ЗАДАНИЯ
[a] Ради чего, по словам отрывка, пишут, если не ради «конечной правды»? Ответьте в одном–трех предложениях.
[b] Какие строки записей содержат строку «hashtag»? Отберите их все и перепишите полностью.

ОТРЫВОК ДЛЯ ЧТЕНИЯ
Через месяц такой жизни уже трудно представить, как было раньше. Для этого должна вернуться забытая, почти не представимая в нынешнем состоянии «игривость ума».

 

Для писаний нужно себе позволить.

 

На всё это надо хотя бы разозлиться. Чтобы начать барахтаться в писаниях. Чтобы захотеть «скрыться от великой муры... » Проживание. Вместе с остальными. Простыми смертными. Копошащимися. Кто где. Невиноватыми. Не замечающими жизни. Не замечающими себя. Потому что так проще и легче. Не знать ничего другого. И не воображать, что знаешь что-то другое... Эти люди... Как передать то ощущение от пребывания в их «ареале обитания», от их туземной невинности...

 

Всё зависит от того, как ко всему относиться. Мир таков, каковым мы его ощущаем, каким понимаем. Так просто! Всё в нас. Мир неузнаваемо меняется вместе с нами.

 

Перебираешь самые банальные мысли. В самом банальном всегда можно найти элемент новизны, когда это банальное обдумываешь как в первый раз, протаскиваешь его через чувство, через бесчисленные комнаты сознания

 

Уже осенние записи, просматриваемые в выходные, когда хотелось переломить себя и засесть, как раньше, за работу, казались чужими. «Влияние чужих авторов. Деревня, сумасшедшие, вывернутые отношения... »

 

Моментами будто пробивается понимание. В писаниях, в жизни. Важность именно такого. По собственным ощущениям. Рождённым в будничном утреннем автобусе, развозящем серые массы по их складам, котельным, фабрикам, гаражам, базам, конторкам...

 

Может быть, это вылеченный, наконец, мир. Норма. Мир с выправленными мозгами.

 

В нём спрятан как в каменном мешке. Это, конечно, тоже временное ощущение. Ничего нельзя изменить. Каменный мир. Как ни напрягайся. Какие слова ни говори. Ну, появится ещё одна книга. И что? Свидетельство для ГБ. Разве что. Но это ещё должно быть тем самым «свидетельством»!

 

Книга, которая их спасёт... Книга, которая их спасёт? Необходимость веры в такие вещи.

 

«Глубинный смысл литературы... » Чья-то развесистая фраза... Об этом начинаешь задумываться снова и снова. На очередном витке, после стольких детских мыслей и слов по этому поводу. Думаешь, а всё-таки, для чего? Что во всём этом главное?

 

Незаинтересованность ни в каких глобальных идеях. Слова, фразы, фабульные мотивы, заметки и т. п. - вот и всё.

 

Когда ставятся непосильные задачи - выразить время, отразить веяния эпохи и так далее - ничего не получается. Я не могу ни выразить, ни отразить даже и что-то не столь обобщённое, подавляющее воображение и волю. На это были мастера...

 

Пишут не для какой-то там непременной «конечной правды» - куда там! - а чтобы за что-то хоть «зацепиться» в понимании. За какое-то хоть понимание. А «конечная правда»... Это, может быть, просто глупость. От недопонимания.

 

Попала в руки книга некого А. Измайлова, 1911 г. «Литературный Олимп». Очерки об авторах конца 19 века. Измайлов начал книгу с Толстого. Тут же - его портрет. Бородатый Лев Николаевич. Куда ж без бороды в 19 веке!

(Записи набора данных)
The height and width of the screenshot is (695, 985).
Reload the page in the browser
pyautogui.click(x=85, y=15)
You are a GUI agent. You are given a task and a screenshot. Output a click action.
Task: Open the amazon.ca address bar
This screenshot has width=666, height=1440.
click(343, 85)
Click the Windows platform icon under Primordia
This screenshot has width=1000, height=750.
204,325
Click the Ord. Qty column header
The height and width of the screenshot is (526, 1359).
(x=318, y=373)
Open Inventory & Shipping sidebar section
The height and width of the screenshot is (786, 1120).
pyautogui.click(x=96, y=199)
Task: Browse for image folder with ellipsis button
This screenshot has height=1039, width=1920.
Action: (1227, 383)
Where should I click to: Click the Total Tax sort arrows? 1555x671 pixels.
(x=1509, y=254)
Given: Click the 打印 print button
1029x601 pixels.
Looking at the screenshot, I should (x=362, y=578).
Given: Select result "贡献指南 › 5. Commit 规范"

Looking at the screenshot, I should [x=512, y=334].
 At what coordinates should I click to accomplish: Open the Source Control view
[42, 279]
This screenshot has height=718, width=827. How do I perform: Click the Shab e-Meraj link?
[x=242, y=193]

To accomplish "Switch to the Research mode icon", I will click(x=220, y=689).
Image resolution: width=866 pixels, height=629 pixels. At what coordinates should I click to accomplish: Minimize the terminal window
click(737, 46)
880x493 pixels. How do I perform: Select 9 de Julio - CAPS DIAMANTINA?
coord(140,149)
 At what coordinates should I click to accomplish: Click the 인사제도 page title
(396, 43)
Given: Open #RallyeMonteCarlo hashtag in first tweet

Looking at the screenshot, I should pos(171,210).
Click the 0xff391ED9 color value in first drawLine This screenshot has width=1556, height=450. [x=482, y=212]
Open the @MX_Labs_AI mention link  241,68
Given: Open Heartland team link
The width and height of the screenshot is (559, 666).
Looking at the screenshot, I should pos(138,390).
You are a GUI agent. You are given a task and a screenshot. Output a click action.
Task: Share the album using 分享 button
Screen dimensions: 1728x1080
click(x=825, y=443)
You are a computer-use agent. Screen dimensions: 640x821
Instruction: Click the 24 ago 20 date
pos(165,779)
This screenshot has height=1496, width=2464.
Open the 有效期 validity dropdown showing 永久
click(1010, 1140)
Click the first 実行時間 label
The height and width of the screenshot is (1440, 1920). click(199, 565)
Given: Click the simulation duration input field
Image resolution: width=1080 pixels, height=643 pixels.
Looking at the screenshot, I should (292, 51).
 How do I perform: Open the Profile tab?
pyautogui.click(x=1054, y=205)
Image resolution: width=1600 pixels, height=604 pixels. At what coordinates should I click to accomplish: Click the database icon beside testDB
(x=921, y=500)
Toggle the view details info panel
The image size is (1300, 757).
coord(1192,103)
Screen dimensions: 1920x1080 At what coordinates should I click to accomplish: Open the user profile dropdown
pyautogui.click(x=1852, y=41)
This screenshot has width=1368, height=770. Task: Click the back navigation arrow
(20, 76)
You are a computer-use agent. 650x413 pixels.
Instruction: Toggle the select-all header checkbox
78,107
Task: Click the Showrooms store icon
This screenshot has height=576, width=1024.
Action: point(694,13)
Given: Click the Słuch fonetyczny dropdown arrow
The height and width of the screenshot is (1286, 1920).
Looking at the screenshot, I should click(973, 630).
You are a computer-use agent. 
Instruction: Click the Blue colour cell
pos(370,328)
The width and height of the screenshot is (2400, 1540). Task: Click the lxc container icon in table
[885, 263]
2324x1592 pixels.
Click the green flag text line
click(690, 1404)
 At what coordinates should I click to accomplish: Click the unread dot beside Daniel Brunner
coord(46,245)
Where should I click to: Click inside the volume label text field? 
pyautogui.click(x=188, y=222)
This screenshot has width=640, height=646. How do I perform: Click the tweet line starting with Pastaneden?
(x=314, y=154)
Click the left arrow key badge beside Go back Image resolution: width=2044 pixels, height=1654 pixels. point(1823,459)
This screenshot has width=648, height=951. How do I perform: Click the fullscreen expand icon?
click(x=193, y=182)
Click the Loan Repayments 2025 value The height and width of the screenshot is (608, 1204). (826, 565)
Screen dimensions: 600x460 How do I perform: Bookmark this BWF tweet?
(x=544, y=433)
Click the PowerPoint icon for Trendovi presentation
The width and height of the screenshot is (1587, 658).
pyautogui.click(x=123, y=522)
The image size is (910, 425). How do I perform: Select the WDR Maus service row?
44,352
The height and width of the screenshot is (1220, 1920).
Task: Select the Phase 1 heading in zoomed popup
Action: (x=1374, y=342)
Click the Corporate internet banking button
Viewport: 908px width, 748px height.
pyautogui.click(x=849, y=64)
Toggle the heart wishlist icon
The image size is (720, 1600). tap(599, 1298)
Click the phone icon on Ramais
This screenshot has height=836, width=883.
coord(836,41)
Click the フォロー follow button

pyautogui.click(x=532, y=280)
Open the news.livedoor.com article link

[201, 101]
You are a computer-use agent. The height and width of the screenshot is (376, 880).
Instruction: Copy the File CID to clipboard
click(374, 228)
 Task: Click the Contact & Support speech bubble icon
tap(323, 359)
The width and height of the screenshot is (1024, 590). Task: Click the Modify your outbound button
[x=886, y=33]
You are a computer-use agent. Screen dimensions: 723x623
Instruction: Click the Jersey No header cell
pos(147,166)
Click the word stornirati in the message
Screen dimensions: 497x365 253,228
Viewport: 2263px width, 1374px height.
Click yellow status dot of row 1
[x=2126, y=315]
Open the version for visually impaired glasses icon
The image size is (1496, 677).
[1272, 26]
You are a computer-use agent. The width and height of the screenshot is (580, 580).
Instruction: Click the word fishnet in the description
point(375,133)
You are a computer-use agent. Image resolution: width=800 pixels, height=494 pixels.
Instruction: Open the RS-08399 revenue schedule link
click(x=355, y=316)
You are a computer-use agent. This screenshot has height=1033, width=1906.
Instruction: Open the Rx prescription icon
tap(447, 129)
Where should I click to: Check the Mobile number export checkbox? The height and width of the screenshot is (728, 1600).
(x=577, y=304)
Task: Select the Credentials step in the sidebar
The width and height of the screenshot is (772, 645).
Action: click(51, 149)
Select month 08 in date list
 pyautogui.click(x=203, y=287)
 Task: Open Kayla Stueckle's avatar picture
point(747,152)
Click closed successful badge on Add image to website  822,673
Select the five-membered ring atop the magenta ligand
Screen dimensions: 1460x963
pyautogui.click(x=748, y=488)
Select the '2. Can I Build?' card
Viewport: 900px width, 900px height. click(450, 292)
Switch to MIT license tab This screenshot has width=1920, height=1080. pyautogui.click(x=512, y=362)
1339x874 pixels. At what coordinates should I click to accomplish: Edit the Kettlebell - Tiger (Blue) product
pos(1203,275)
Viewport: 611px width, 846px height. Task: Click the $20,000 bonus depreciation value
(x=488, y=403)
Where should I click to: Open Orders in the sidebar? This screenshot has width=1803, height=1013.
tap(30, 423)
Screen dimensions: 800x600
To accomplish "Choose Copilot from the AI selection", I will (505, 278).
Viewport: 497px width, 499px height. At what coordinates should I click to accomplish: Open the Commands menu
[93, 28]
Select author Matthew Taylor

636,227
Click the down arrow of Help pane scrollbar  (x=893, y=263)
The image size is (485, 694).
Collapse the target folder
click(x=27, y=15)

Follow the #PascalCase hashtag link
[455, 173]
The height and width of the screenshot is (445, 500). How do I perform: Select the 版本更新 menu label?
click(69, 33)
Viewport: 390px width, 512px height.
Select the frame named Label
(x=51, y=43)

ОТВЕТЫ К ЗАДАНИЯМ
[a] Пишут не ради непременной «конечной правды», а чтобы хоть за что-то «зацепиться» в понимании. Саму «конечную правду» отрывок называет, возможно, просто глупостью от недопонимания.

[b]
Given: Open #RallyeMonteCarlo hashtag in first tweet
Follow the #PascalCase hashtag link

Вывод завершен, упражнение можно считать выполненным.